It’s nearly here! On Saturday I will be running the Vale of Glamorgan Ultra Marathon.
It’s starting to feel real now, especially as Rhys, the race director, called me earlier to check in ahead of the weekend. He calls all the entrants and it’s such a lovely touch and makes the race feel really personal and definitely makes you feel valued.
Saturday will be the second time in three months that I’ll have run 40 miles along the Wales Coast Path. Whilst I’m really looking forward to it, it’s not been the easiest journey to get to the start line. Being ill has meant that I am no where near as prepared as I was the first time round. Fortunately, as the excitement builds this is starting to matter less now race day is a little closer. Yes, I’m concerned that my fitness isn’t where I would like it to be but I’ve covered the distance once and I know that I can do it again, even if I have to walk more than I would like.
I’m really looking forward to getting to the start line now. My bag is packed, I may have done it before but it doesn’t stop the pre-race nerves from starting early. I like to be organised so it means that I can relax the evening before. The worst thing would be to realise the night before the race that I’m missing something key.

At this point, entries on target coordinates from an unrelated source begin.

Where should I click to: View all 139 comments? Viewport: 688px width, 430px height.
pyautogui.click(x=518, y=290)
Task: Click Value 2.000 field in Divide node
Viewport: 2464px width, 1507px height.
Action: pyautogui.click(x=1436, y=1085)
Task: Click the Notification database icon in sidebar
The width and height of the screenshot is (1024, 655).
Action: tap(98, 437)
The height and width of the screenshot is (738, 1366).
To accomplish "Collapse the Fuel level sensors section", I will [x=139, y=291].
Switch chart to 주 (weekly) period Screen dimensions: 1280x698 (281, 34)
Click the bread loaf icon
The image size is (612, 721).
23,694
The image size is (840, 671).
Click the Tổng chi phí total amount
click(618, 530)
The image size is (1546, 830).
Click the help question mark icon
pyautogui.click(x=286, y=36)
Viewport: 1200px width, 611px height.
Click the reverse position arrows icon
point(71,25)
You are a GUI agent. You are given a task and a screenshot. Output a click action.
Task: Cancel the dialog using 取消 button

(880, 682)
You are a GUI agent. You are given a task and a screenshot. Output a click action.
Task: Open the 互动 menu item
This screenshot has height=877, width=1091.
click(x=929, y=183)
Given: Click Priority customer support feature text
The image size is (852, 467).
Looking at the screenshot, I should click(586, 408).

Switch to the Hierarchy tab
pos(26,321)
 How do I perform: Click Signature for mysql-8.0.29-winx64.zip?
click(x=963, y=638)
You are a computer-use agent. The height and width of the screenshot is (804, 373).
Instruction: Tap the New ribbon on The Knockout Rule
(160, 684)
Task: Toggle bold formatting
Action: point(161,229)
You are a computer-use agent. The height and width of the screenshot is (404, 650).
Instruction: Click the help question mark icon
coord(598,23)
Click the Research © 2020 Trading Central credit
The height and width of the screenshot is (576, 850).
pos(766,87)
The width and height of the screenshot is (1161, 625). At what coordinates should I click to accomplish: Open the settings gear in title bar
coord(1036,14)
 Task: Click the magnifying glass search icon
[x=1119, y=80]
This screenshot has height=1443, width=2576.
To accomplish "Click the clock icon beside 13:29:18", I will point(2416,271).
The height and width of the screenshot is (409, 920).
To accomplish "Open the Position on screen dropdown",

Helpfully I’ve been reading Vassos Alexander’s book Running Up That Hill in which he talks about some of the runs and races he’s completed. It’s a great read and I’d thoroughly recommend it. I’m very glad I’ve just read about the aid station etiquette! Having not completed an official ultra before I hadn’t really thought about how it would all work. Last time we hung around for as long as we fancied as it was our friends manning the stations so we wanted to spend time with them as that was part of the experience. Our race manual says that we shouldn’t stay beyond 30 minutes or we’ll be disqualified but in terms of getting drinks and eating I’d not given much thought as to how long I’d be there. It turns out that in most races the aid stations are at the bottom of a hill so you refill your bottles, grab some food and eat it whilst walking up the hill. You’d not normally run up the hills anyway so that you can conserve your energy for the bits that are more runnable. It’s something I’ll be baring in mind on Saturday.
My nutrition worked well last time so I have that in the bag as well as I know what to expect and how much to carry/ eat at the aid stations. This is definitely reassuring. Also I’m aware that I’ll not want to drink just my Tailwind so I’ll be carrying a bottle for water as well.
Also this time there’s a mandatory kit list. Something we didn’t have last time. So whereas last time we didn’t take coats with us, to be fair it was roasting the day that we ran so we’d have probably been able to ditch them even if the race was on, this time I’ll have a coat, base layer and light with me to fit in my bag.
Most of all I’m looking forward to getting out on the trail with my friends and exploring part of the path that I’ve not run on yet. Last time we started 7 miles into the route so there’s a whole stretch, including the notorious stepping stones, that I’ll be running for the first time.
I’m going to be spending as much of the next couple of days having some quiet time, well, as much as I can with two small children at home with some local walks and reading stories.
In just 36 hours I’ll be out on the course, along with lots of others.